British telecoms company Colt is extending its enterprise cloud services into mainland Europe, to help companies on the continent store and access data securely, in accordance with their local data protection requirements.

Colt already offers private dedicated clouds for its customers in Europe, as well as enterprise public cloud services built on VMware’s vCloud data centre technology. However, the expansion will enable customers to access local enterprise private cloud services from local data centres by the end of 2012.

Solving cloud compliance

This means they can store their data in the country in which they operate, which helps to address the compliance, taxation and IP challenges caused by placing data in the cloud.

“Our customers are increasingly turning to cloud computing to help transform their business.
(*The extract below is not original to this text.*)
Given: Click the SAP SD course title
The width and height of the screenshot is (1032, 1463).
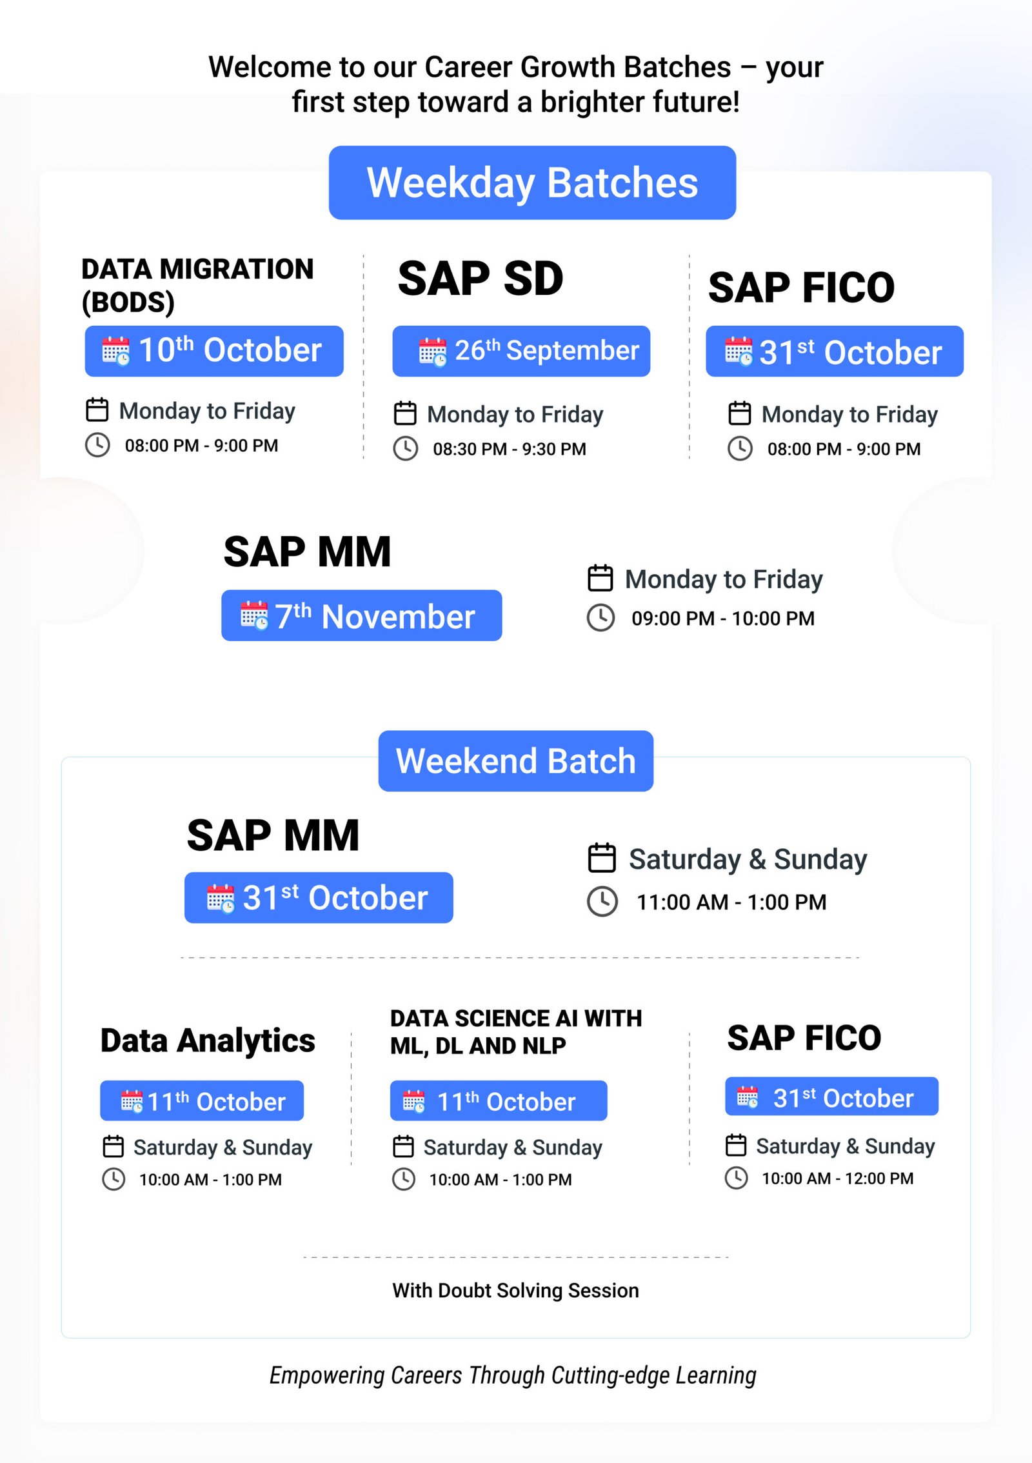Looking at the screenshot, I should click(x=481, y=279).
But there is a growing recognition that cloud computing does not solve every problem,” said Carl Robertson, chief marketing officer at Colt.

“What customers are really asking for is an information delivery platform, a means of combining network, data centres and IT services. They need flexibility and agility while keeping control of how and where information is delivered across the business.”

The programme will also deliver the capacity for other managed IT services such as on-demand high-volume data storage, said Colt. The company claims this will significantly reduce the cost and resources required for data analysis and disaster recovery.

Journey to the hybrid cloud

Colt announced the news at the VMworld conference in Copenhagen, where cloud and virtualisation vendors from around the world gathered to tout their latest offerings. Colt’s executive vice president Simon Walsh took part in a press panel session, discussing organisations’ journey to the hybrid cloud.

“Customers are putting a toe in the water. They’re putting some workload in their own virtual machines and then they’re using third parties like ourselves to test for handling increased capacity,” said Walsh.

He explained that one of the biggest barriers to adoption is the conversion from a Capex (capital expenditure) budget to an Opex (operational expenditure) budget. “We have to talk through with our customers migrating their current on-premise platform from a capex model on their balance sheet to a subscriber rental model on someone else’s balance sheet – a service provider,” he said.

A report by EMC earlier this year found that, if companies across Europe’s five largest economies – the United Kingdom, Germany, France, Italy and Spain – continue to adopt cloud technology as expected, they will generate 2.4 million jobs in Europe over the next four years and more than $243 billion (£150bn) in annual revenue.